Many of my non-Crimson friends think doing FM is tantamount to
sadomasochism (with me on the abuse-receiving end, obviously). FM seems
to chew the execs up every Sunday, Monday, and Tuesday night, and spit
us back out Wednesday morning a little unshowered and a lot
sleep-deprived. Even when we leave 14 Plympton, FM follows us home,
making demands via e-mail and haunting our dreams.

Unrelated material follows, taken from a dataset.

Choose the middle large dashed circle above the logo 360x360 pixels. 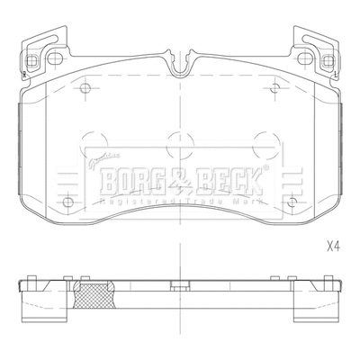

But there’s a number of very real reasons I kept coming back
for more. FM has been the most challenging, exhilarating, frustrating,
and educational experience of my life at Harvard. I’m not a journalism
junkie, and I certainly don’t have journalistic aspirations, but being
at 14 Plympton has kind of been an embedded journalistic experience: I
observed the “pros,” I learned about what we’re supposed to do, and
occasionally I contributed a bit.
When I was a naïve, wide-eyed freshman in a bare-bones FM
comp (oh, how things don’t change), I learned from my editors and from
my news-comping, soon-to-be-blockmate. Amit R. Paley ’04 taught me how
to make an FTM work and how to stand up to a source. When I did a
research assistant stint for Parker R. Conrad ’02-’03, he treated me
like someone who deserved to hear his thoughts about where his scrutiny
was going. I knew nothing about the administration, about
preregistration, about how university politics worked—but boy, did I
learn fast when someone older bothered to cultivate my knowledge.
The more I put into The Crimson, the more I gained—and from
observation (and numerous professional interviews), that’s the
experience of everyone else too. But besides being smart and dedicated,
in the abstract, it always, always helps to know a couple of the people
who are currently in power. This straight-from-Taiwan,
formerly-teetotaling, deadly earnest girl never had those social
networks to tap.
So how did I get some of the requisite skills to being a
semi-competent chair? I was horribly persistent and wrote a scrut. I
learned so much in my editing sessions with Rachel E. Dry ’04,
listening quietly as she and Liz F. Maher ’04 talked in the office. But
also, I shot for associate editor and got it. And in my year as
associate, I learned: in the production suite, in the newsroom, in the
FM office. I watched in awe as Mollie H. Chen ’05 worked her
organizational magic, and as Sarah M. Seltzer ’05 made stories funnier,
wittier, more nuanced.
Still (and don’t tell the people who okayed my promotion), I
didn’t really know how to edit a long story, or how to find the best
angle. Watching and mimicking my co-chair Elizabeth W. Green ’06, one
of the most thoughtful people and best writers I have had the pleasure
of knowing, certainly helped, but she couldn’t hold my hand. But, in
doing, in making mistakes, in occasionally getting things really,
really right, the year has gone by. The magazine came out 22 times
under Elizabeth, publisher Evan R. Johnson ’06, our amazing beautiful
staff of associates, designers, photogs, and me. We published some
pretty good stories. And now, I’ve come away from my three-and-a-half
years at the magazine a better reporter and writer.
I’ve loved my years here, but it makes me sad to think that
someone more talented than me, but less stubborn and less connected,
could have dropped away from The Crimson. And as earnest as this may
be: here’s to making the building more inclusive. Because it’s a
building and an organization that I deeply love.